Discussion and Analysis
Costs incurred in preparing draft motion materials for a motion that was threatened but never brought
[9] Mr. Zeppieri elected to prepare material in anticipation of Ms. Zeppieri’s motion. It was his prerogative to take such action. However, since Ms. Zeppieri never proceeded with her motion, she never commenced “a step in the case” the completion of would have triggered the issue of costs. This step was never commenced. It was never completed and therefore no costs will be awarded.
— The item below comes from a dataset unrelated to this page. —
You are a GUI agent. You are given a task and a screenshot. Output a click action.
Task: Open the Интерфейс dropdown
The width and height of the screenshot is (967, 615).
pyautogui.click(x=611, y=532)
Costs incurred in efforts to seek clarification from Anna Zeppieri on whether she intended to bring the motion
[10] The Order was issued prior to Rule 24(11). Therefore, the statutory regime pre-enactment of the rule will govern this analysis. The Klimowicz v. Moffat-Klimowiz principle will be considered.
[11] This case is different from Klimowicz v. Moffat-Klimowiz. In that case, Steinberg J. considered a request for costs for a preliminary step completed before another judge. The judge reserved costs to “the judge hearing the motion or cross motion”. Steinberg J. ruled that this provided jurisdiction for the motions judge to address the issue of costs stemming from the preliminary step: Klimowicz v. Moffat-Klimowiz, at paras. 1 and 2.
[12] Unlike in Klimowicz v. Moffat-Klimowiz and as is typical in consent orders, the Order is silent on the issue of costs. However, Ms. Zeppieri’s actions rendered the settlement discussion unproductive as implementation of the settlement was held in abeyance because of her threat to bring a motion to set aside the Order. This continued for one year and seven months. Thus, Mr. Zeppieri’s efforts to inquire whether Ms. Zeppieri intended to proceed with her motion is directly related to the completion of the step in the case related to the Order. Therefore, the associated costs can properly be considered pursuant to Rule 24(10).
[13] In his communication with Ms. Zeppieri, Mr. Zeppieri made several inquiries of Ms. Zeppieri on the status of her promised motion. He received no response for several months. He threatened to bring a motion to set aside the Order granting her leave to bring her motion. He elected not to follow through on this threat. The motion he threatened would have constituted a new step in the case, the completion of which, will trigger a consideration of whether costs associated with it should be awarded.
[14] The matters on the motion were settled. The discrete issue of whether costs should be awarded on the basis of Ms. Zeppieri actions was not complex but were of importance to the parties because it was related to the implementation of a settlement. On balance, I do not conclude that Ms. Zeppieri’s actions constituted bad faith. There is evidence that she suffered from an illness that warranted the consideration of the appointment of a litigation guardian. However, her decision to contest the Order and her unresponsiveness to Mr. Zeppieri’s legitimate and reasonable queries caused a lengthy delay of almost two years. Overall, her actions were unreasonable and caused Mr. Zeppieri to incur legal costs to query the status of her promised motion. Counsel’s rates and items billed for communications to determine the motion status is reasonable. It is fair and just in all the circumstances to award costs in the amount of $3,500.00 which Ms. Zeppieri shall pay forthwith.